Tabbi leads her through the woods that circle the point, and they find a sundial lying in the weeds, crusted a thick dark green with verdigris. They find a fountain as wide across as a swimming pool, but filled with windfall branches and acorns.

They walk past a grotto dug into a hillside, a dark mouth framed in mossy pillars and blocked with a chained iron gate. The cut stone is fitted into an arch that rises to a keystone in the middle. Fancy as a little bank building. The front of a moldy, buried state capitol building. It’s cluttered with carved angels that hold stone garlands of apples, pears, and grapes. Stone wreaths of flowers. All of it streaked with dirt, it’s cracked and pried apart by tree roots.

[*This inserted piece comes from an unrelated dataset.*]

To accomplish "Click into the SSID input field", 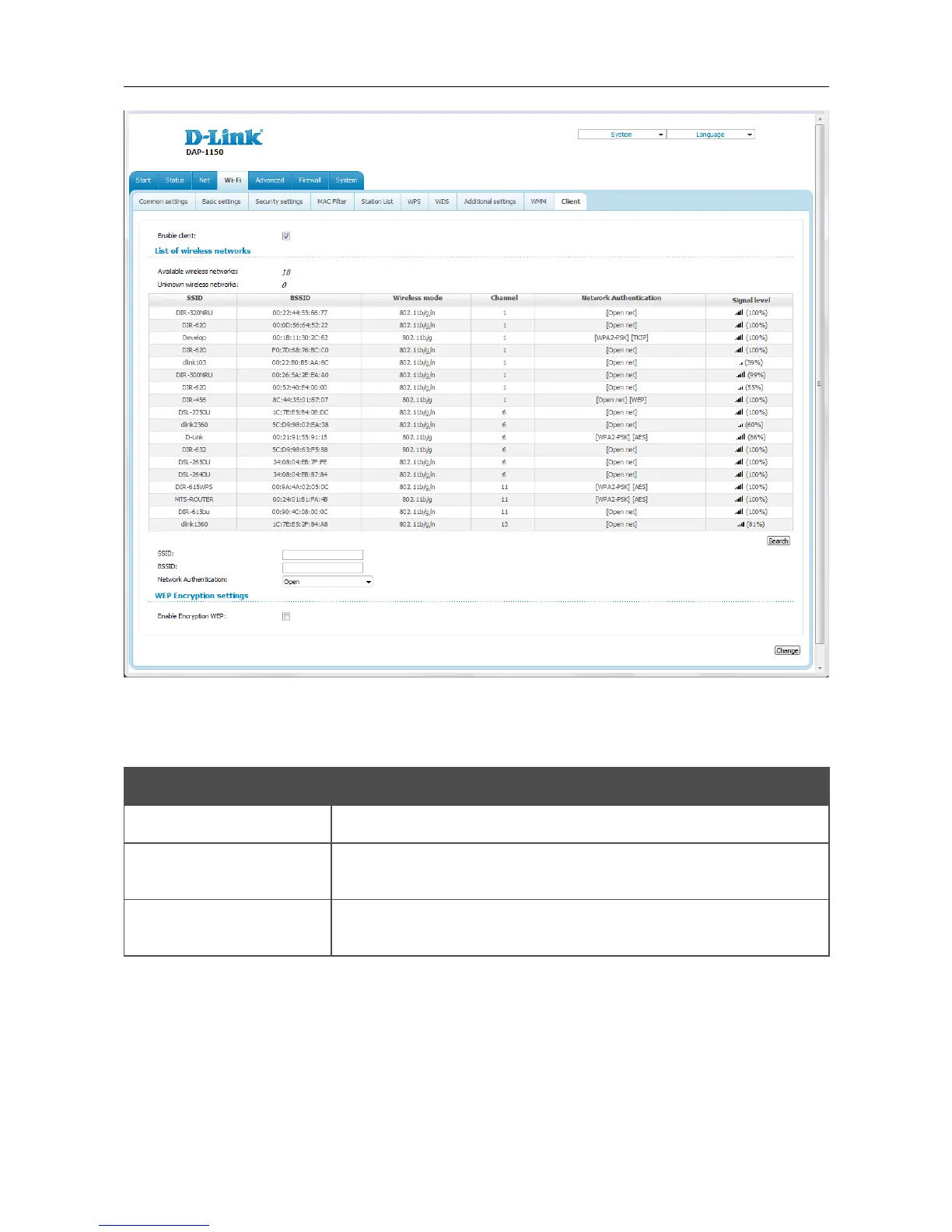I will [322, 555].
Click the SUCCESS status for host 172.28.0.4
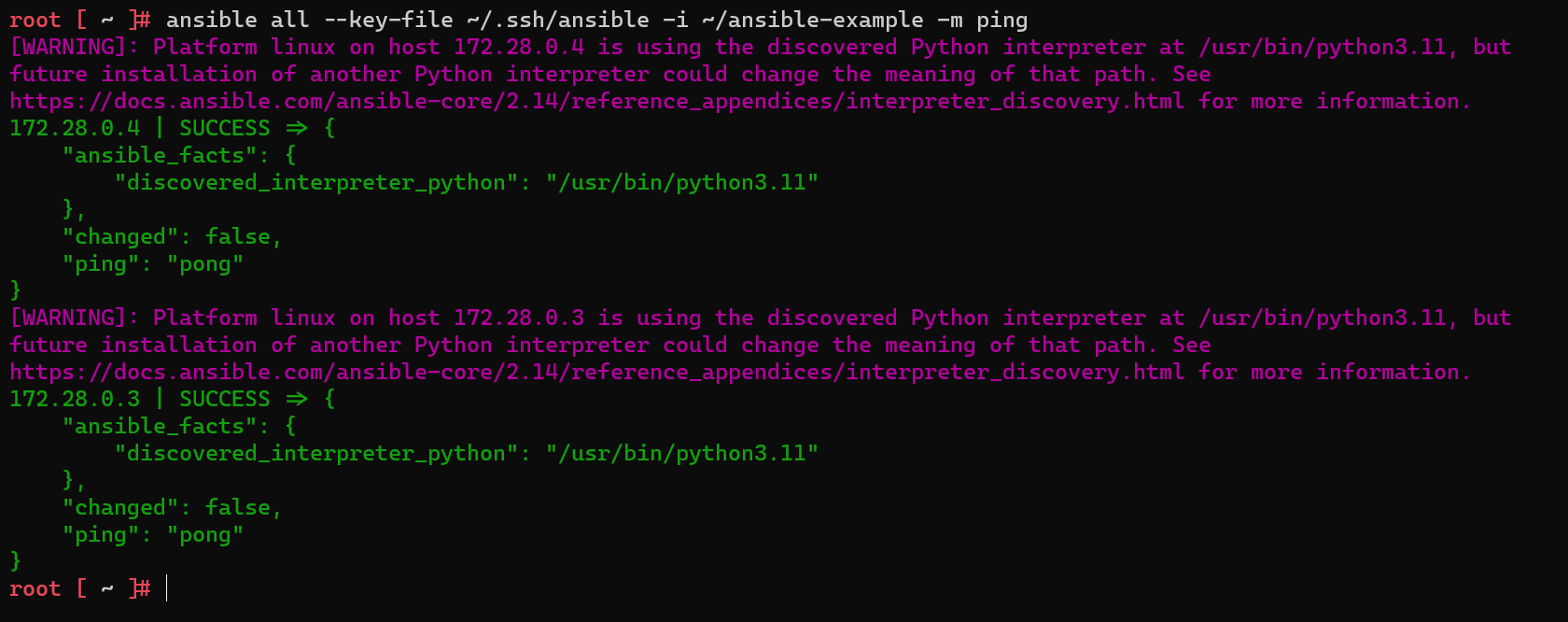 [x=224, y=128]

In between are plants that shouldn’t be here. A climbing rose chokes an oak tree, scrambling up fifty feet to bloom above the tree’s crown. Withered yellow tulip leaves are wilted in the summer heat. A towering wall of sticks and leaves turns out to be a huge lilac bush.

Tulips and lilacs aren’t native to here.

None of this should be here.

In the meadow at the center of the point, they find Grace Wilmot sitting on a blanket spread over the grass. Around her bloom pink and blue bachelor buttons and little white daisies. The wicker picnic hamper is open, and flies buzz over it.

Grace rises to her knees, holding out a glass of red wine, and says, “Misty, you’re back. Come take this.”

Misty takes the wine and drinks some. “Tabbi showed me the statues,” Misty says. “What used to be here?”

Grace gets to her feet and says, “Tabbi, get your things. It’s time for us to go.”

Tabbi picks up her sweater off the blanket.

And Misty says, “But we just got here.”

Grace hands her a plate with a sandwich on it and says, “You’re going to stay and eat. You’re going to have the whole day to do your art.”

The sandwich is chicken salad, and it feels warm from sitting in the sun. The flies landed on it, but it smells okay. So Misty takes a bite.

Grace nods at Tabbi and says, “It was Tabbi’s idea.”

Misty chews and swallows. She says, “It’s a sweet idea, but I didn’t bring any supplies.”

And Tabbi goes to the picnic hamper and says, “Granmy did. We packed them to surprise you.”

Misty drinks some wine.

Anytime some well-meaning person forces you to demonstrate you have no talent and rubs your nose in the fact you’re a failure at the only dream you ever had, take another drink. That’s the Misty Wilmot Drinking Game.

“Tabbi and I are going on a mission,” Grace says.

And Tabbi says, “We’re going to tag sales .”

The chicken salad tastes funny. Misty chews and swallows and says, “This sandwich has a weird taste.”

“That’s just cilantro,” Grace says. She says, “Tabbi and I have to find a sixteen-inch platter in Lenox’s Silver Wheat Spray pattern.” She shuts her eyes and shakes her head, saying, “Why is it that no one wants their serving pieces until their pattern is discontinued?”

Tabbi says, “And Granmy is going to buy me my birthday present. Anything I want.”

Now, Misty is going to be stuck out here on Waytansea Point with two bottles of red wine and a batch of chicken salad. Her heap of paints and watercolors and brushes and paper, she hasn’t touched them since her kid was a baby. The acrylics and oils have to be hard by now. The watercolors, dried up and cracked. The brushes stiff. All of it useless.